• [Kutipan Halaman]

Teman adalah orang terdekat bagi kita, terkadang kedekatan seseorang kepada temannya mengalahkan kedekatannya kepada keluarganya sendiri. Sehingga pengaruh teman sangat kuat, banyak orang yang menjadi baik karena bergaul dengan orang baik, dan banyak orang menjadi buruk karena berteman dengan orang-orang yang buruk perbuatannya.
Nanti di akhirat kelak ketika setiap orang hanya memikirkan dirinya sendiri, mereka akan saling menyalahkan satu sama lain, orang yang merasa dipengaruhi buruk oleh temannya akan menuntut kepada Allah SWT, orang-orang yang dahulunya berteman di dunia bisa saling bermusuhan di akhirat jika pertemanan mereka tidak dibangun diatas ketaqwaan kepada Allah SWT,
Allah berfirman:
“Teman-teman akrab pada hari itu sebagiannya menjadi musuh bagi sebagian yang lain kecuali orang-orang yang bertakwa.” (QS. Az-Zukhruf: 67).
Oleh karena itu, teman yang paling baik adalah teman yang selalu mengajak kita kepada kebaikan. Bukan yang menuruti dan membenarkan semua yang kita mau walaupun salah.
Pepatah arab berkata:
الصديق من صدَقك لا من صدًّقك
“teman sejati itu adalah yang berkata jujur padamu, bukan yang selalu membenarkanmu.”
Maksudnya teman yang sejati itu akan berkata yang sejujurnya kepada kita, jika kita melakukan suatu hal yang benar ia akan mengatakan benar, dan jika kita melakukan salah ia akan mengatakan itu salah, bukan yang membenarkan semua yang kita lakukan dan mengikuti semua yang kita mau walaupun salah. Teman yang seperti itu justru dapat menjerumuskan temannya sendiri.
Oleh karena itu alangkah baiknya jika kita menjadi teman sejati bagi orang-orang terdekat kita, membenarkan jika mereka benar, dan menyalahkan serta menasehati jika mereka salah. Namun harus kita perhatikan bahwa menasehati teman ketika salah tidak semudah yang kita bayangkan, rasa sungkan, tidak enak, dan berbagai perasaan lainnya selalu muncul. Tapi jika kita ikhlaskan niat untuk Allah ta’ala Allah akan memudahkan jalan bagi kita. Dan yang paling penting adalah bagaimana cara kita mensehati mereka.

• [Segmen Data]
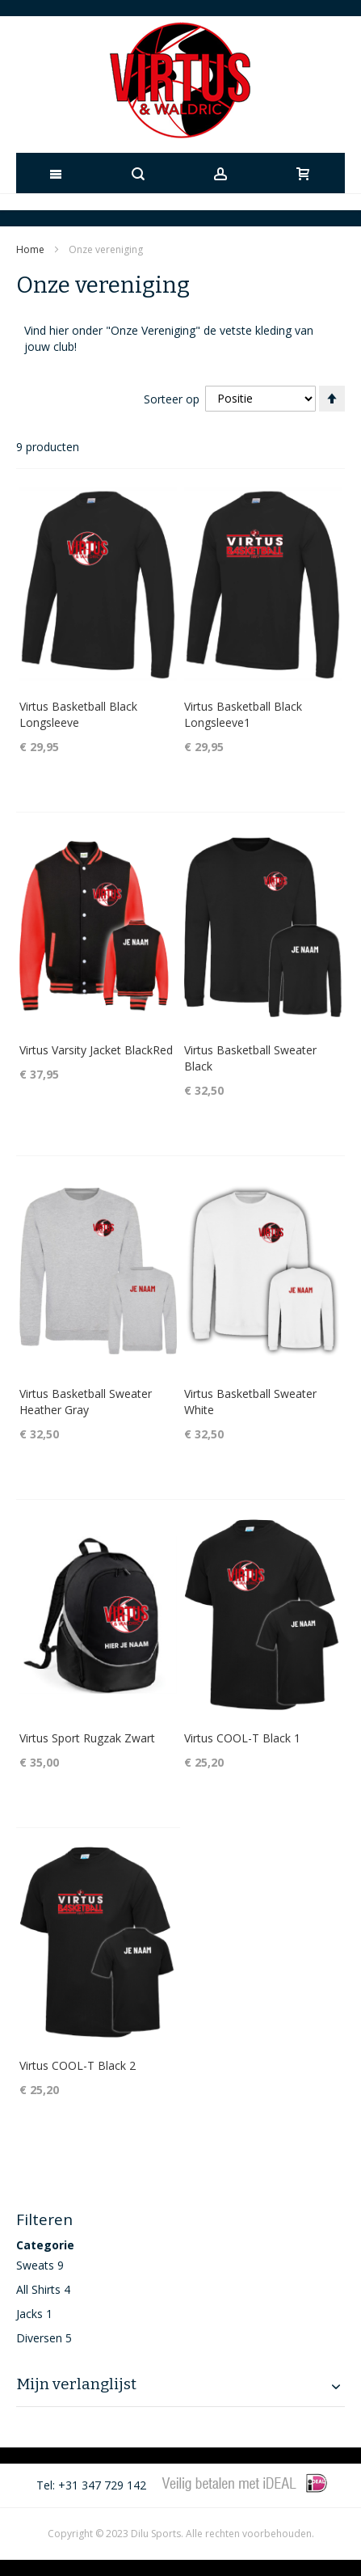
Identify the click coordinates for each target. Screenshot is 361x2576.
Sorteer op (171, 398)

• [Daftar Tugas]
A) Salin dengan tepat sebagian kutipan halaman tentang pertemanan, dimulai dari kata-kata yang memuat "Oleh karena itu, teman" dan berhenti setelah "membenarkan semua yang kita mau walaupun salah.".
B) Menurut kutipan halaman tentang pertemanan, teman yang paling baik adalah teman yang seperti apa?

• [Hasil per Tugas]
A)
Oleh karena itu, teman yang paling baik adalah teman yang selalu mengajak kita kepada kebaikan. Bukan yang menuruti dan membenarkan semua yang kita mau walaupun salah.

B) Teman yang selalu mengajak kita kepada kebaikan.